**WORK TASK**
In the profile of cinematographer Thomas Michael Cowan below, take the part that opens with "As a film maker" and closes with "told to the audience.", and give it again with "credo" swapped for "philosophy".

**EXTRACTED TEXT**
_____

Acclaimed cinematographer and film maker Thomas Michael Cowan is a man of truth. Of that moment when stiff pretences and masks are peeled off and the real person emerges. So he pays a sudden compliment. Caught off-guard, I react and he amusedly observes, “See? I get a smile!”

It is a game he plays often with the film narratives he directs. He is not interested in the make believe, sanitised versions of life on celluloid. He wants the pith of life, stories that are lived and not imagined, reactions that are raw and not premeditated. Real down to frown lines, tear marks. And spontaneous smiles. The impulsive acts that change the course of lives and speak of dormant dreams.

As a film maker and story teller, Cowan is interested also in two key things. The foreground and  background. The personal story of a protagonist. And her/his social background. One is incomplete without the other. He says, “People are connected to stories and stories to backgrounds. When there is no disruption between a background and a story, there is no disruption between an audience and a film.”

He follows what has come to be known as  the Local Emotion credo of film-making (as opposed to just a one note motion picture idea) where personal stories are framed in their environs and told to the audience.

In his quest for truth, he has been all over the world. From being the serendipitous choice to be the director of photography in the crew of Pattabhi Rama Reddy’s  pathbreaking Kannada film Samskara to working in many continents, in many genres of film making. However Samskara, a film that won Best Feature (President’s Award) and many international prizes including the Silver Lion at Locarno, rooted a part of Cowan’s soul in the India. He even co-wrote and directed the feature, Wild Wind (Chanda Maruta).

But there is not one milieu but many that run through him like a river. Though born in Wangaratta, Victoria, Australia, he has filmed things as diverse as Africa’s Elephant Kingdom for Michael Caulfield, the acclaimed money spinner Antarctica and China – The Panda Adventure (as a second unit director) in his initial years.

Also Survivor 2 for which he got an Emmy nomination and Disney Corporation’s The Young Black Stallion.  More about his vast body of work can be found on http://www.innersense.com.au/mif/cowan.html.

But when I meet him at theatre personality Kirtana Kumar and musician Konarak Reddy’s home in Bangalore, I want to know about this thing he has for true to life cinema. And also just why he is in Bangalore. Well, Konarak is the son of  late Pattabhi Rama Reddy and sometime back he and wife Kirtana started experimenting with, as she says, “The process of engaging with lay people and their stories and using this in theatre-making.” A theatre production called The Wedding Party followed. Something similar to what Cowan does in cinema.

So naturally Cowan, Kirtana and Konarak are now collaborating on a feature film called Bangalore Love Story which says Kirtana is a, “continuation of The Wedding Party in several ways – process and the persons involved.”

_____

**DATA SECTION**
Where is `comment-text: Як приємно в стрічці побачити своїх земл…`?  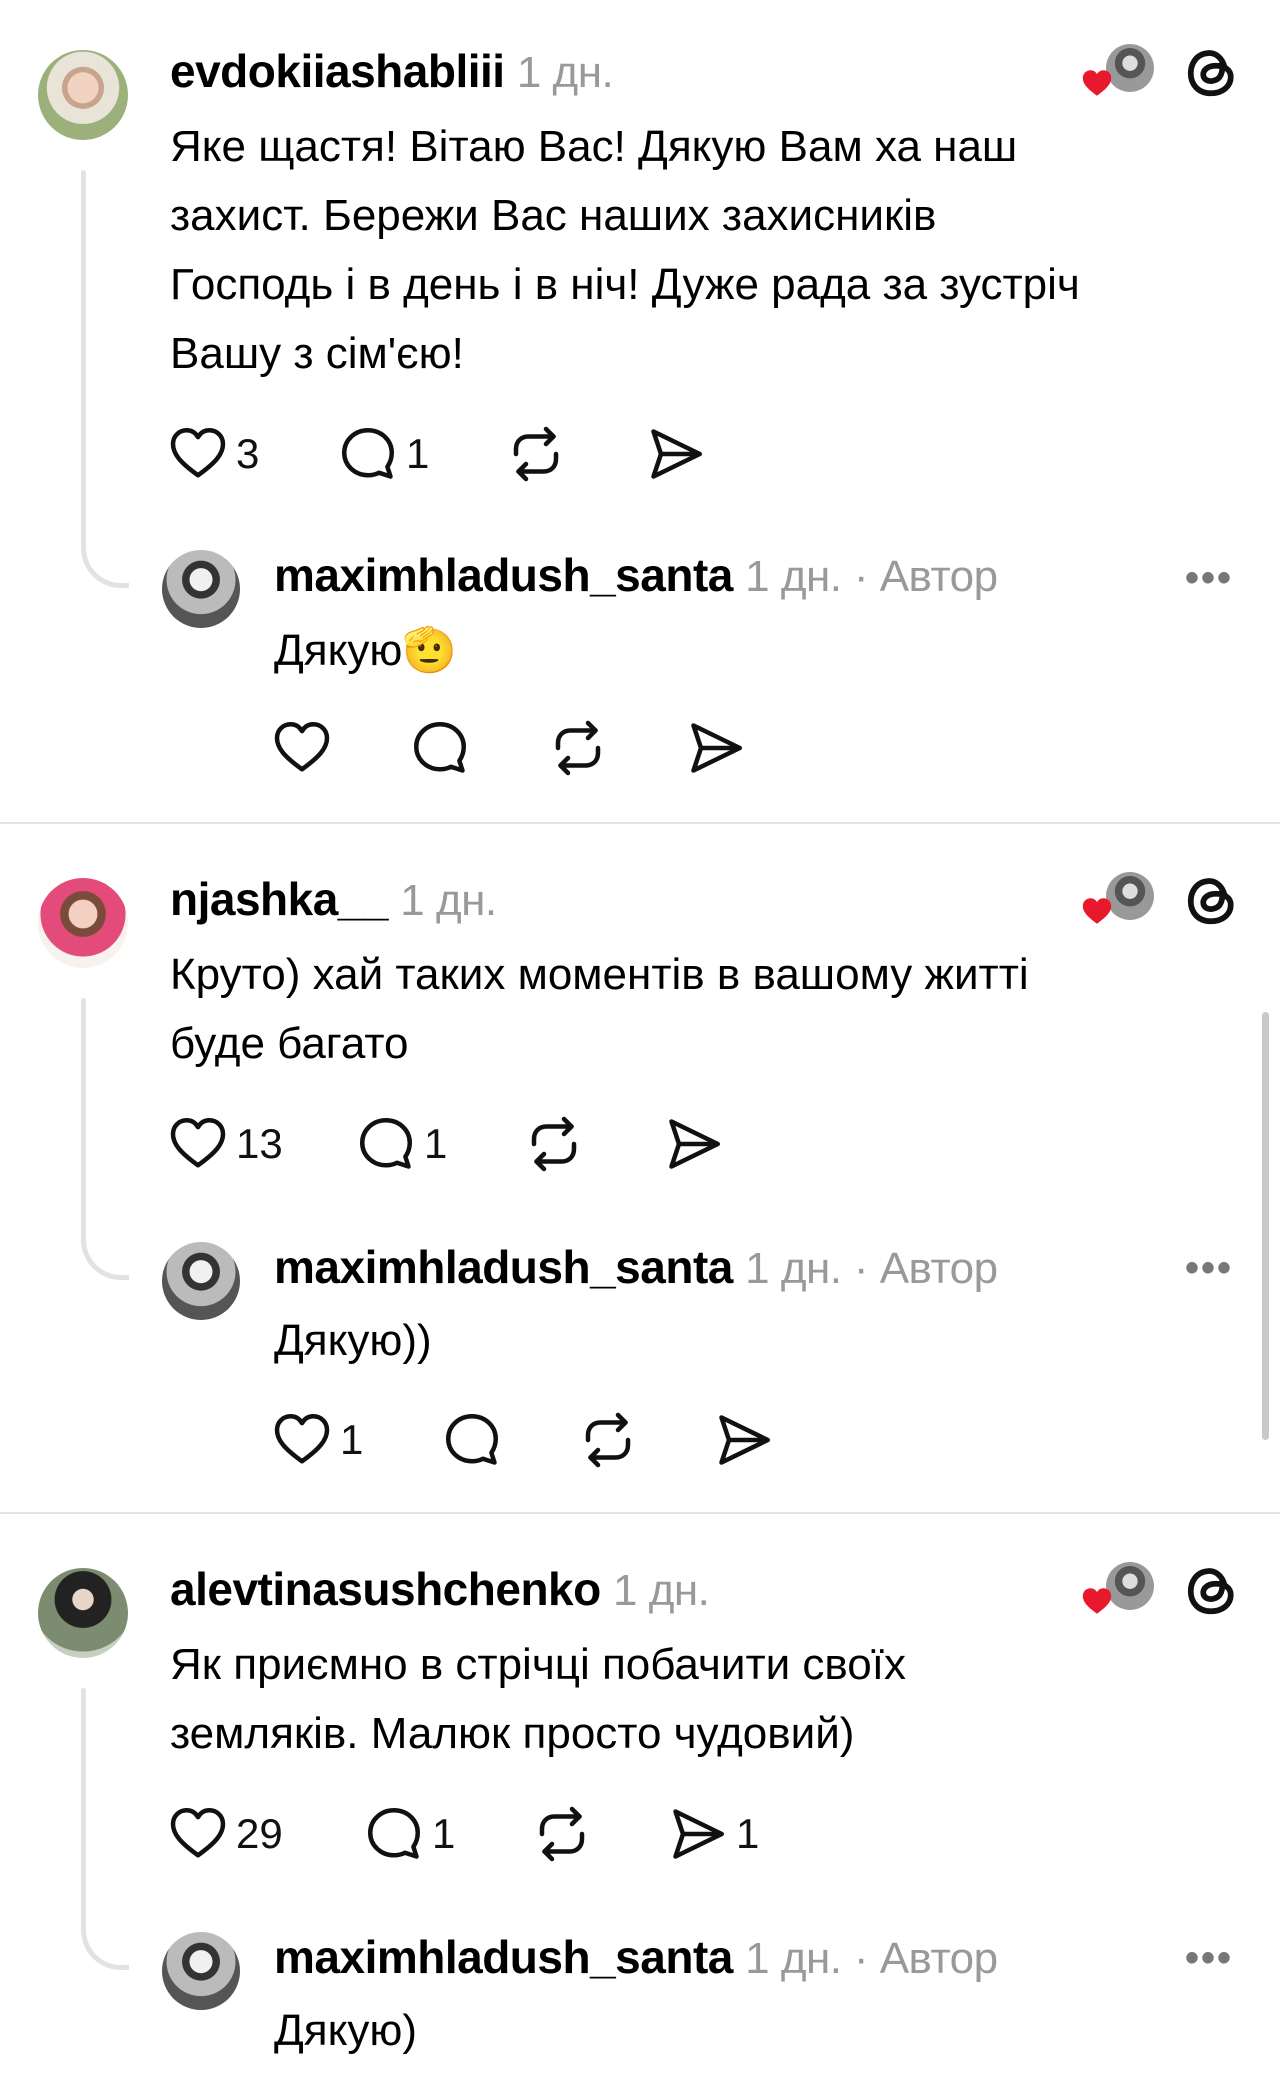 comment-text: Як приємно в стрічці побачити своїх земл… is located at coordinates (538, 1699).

_____

**WRITTEN REPLY**
As a film maker and story teller, Cowan is interested also in two key things. The foreground and  background. The personal story of a protagonist. And her/his social background. One is incomplete without the other. He says, “People are connected to stories and stories to backgrounds. When there is no disruption between a background and a story, there is no disruption between an audience and a film.”

He follows what has come to be known as  the Local Emotion philosophy of film-making (as opposed to just a one note motion picture idea) where personal stories are framed in their environs and told to the audience.